**WHAT NEEDS TO BE DONE:**
Among the lines below, take the one holding "You are a computer-use agent. Viewport: 1204px", the one holding "You are a GUI", and all lines between them. Set them down exactly.

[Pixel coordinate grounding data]
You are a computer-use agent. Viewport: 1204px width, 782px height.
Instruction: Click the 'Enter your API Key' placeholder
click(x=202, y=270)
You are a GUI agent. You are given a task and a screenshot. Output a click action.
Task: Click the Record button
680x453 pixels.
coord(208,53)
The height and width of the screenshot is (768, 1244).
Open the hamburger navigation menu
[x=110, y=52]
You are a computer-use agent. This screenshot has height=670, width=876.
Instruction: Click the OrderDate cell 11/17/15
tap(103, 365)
* * *
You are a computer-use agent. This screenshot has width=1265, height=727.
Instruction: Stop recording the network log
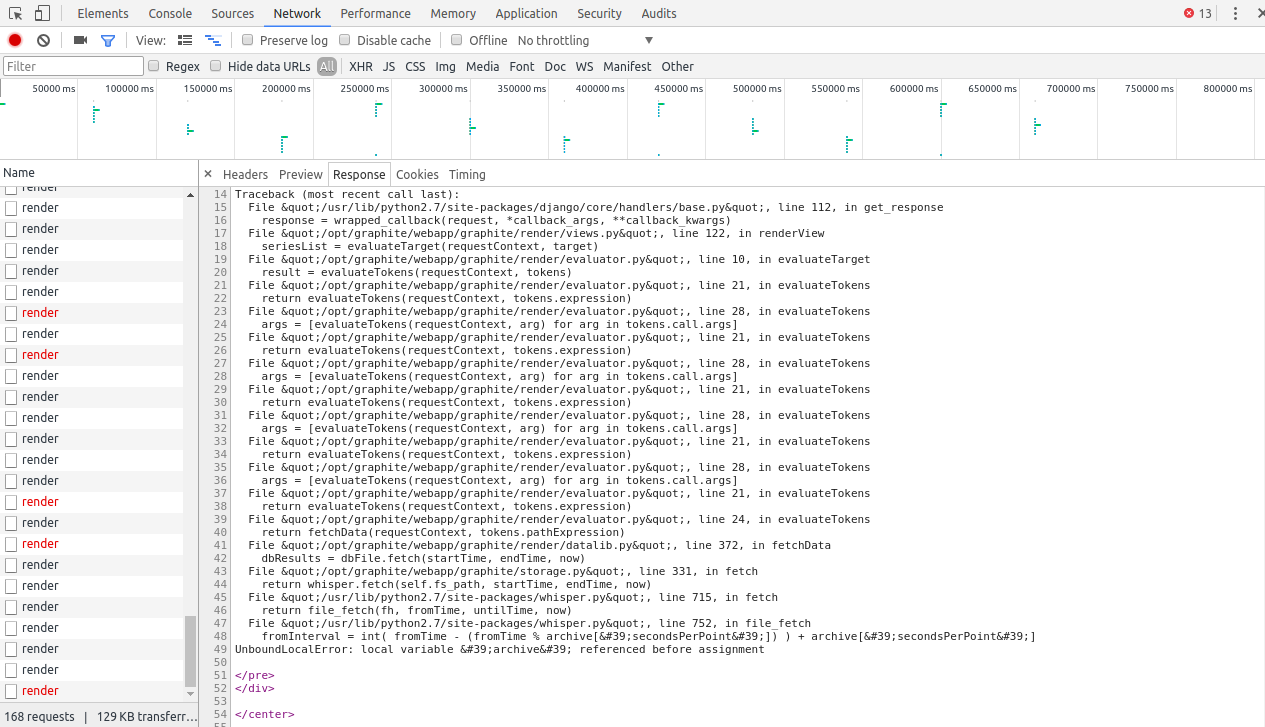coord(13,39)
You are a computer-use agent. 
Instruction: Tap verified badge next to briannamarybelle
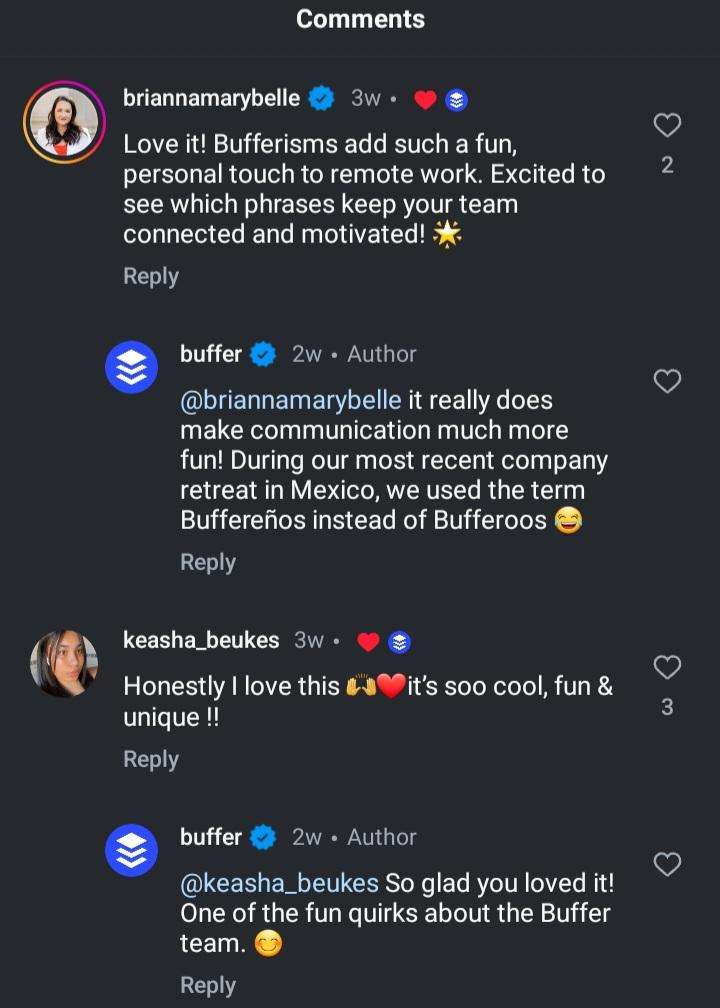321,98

**EXERCISE RESULT:**
You are a computer-use agent. Viewport: 1204px width, 782px height.
Instruction: Click the 'Enter your API Key' placeholder
click(x=202, y=270)
You are a GUI agent. You are given a task and a screenshot. Output a click action.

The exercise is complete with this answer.